Skype: Reportedly Funneling Your Calls To PRISM Since 2011

Nick Statt Author: Publish date: Section: Web Interaction count: 9

The privacy-touting communication platform has allegedly circumvented its privacy features for the NSA since 2011.

Skype, long thought to be a privacy haven for its encrypted communication, reportedly began integrating its systems into the NSA's PRISM program as early as November of 2010, nearly a year prior to joining Microsoft in the fall of 2011, according to a new report from the Guardian

In the latest U.S. surveillance revelation from leaker Edward Snowden, the Guardian has laid out a timeline of Skype's alleged involvement in PRISM, starting in February 2011 after it was reportedly served with a directive to comply. The actual integration process, however, reportedly began four months earlier. 

Skype reportedly began sending audio and text messages to the NSA, which shared the data with the FBI and CIA. The Guardian also reported that Skype, under the helm of Microsoft, worked closely with the NSA to enable the collection of video calls starting in July 2012.

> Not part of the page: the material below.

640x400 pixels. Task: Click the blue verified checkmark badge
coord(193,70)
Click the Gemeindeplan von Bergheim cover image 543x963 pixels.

Skype's privacy policy claims to protect "your privacy and the confidentiality of your personal data, traffic data and communications content," and the platform has long boasted to its user base of more than 650 million users worldwide of its inability to perform police wiretaps thanks to encryption. In response to the leaked information, Microsoft told the Guardian: 

...[W]hen we upgrade or update products legal obligations may in some circumstances require that we maintain the ability to provide information in response to a law enforcement or national security request. There are aspects of this debate that we wish we were able to discuss more freely. That's why we've argued for additional transparency that would help everyone understand and debate these important issues.
Updated on July 12 at 3:05pm to attribute the PRISM allegations to the Guardian's reporting throughout our story.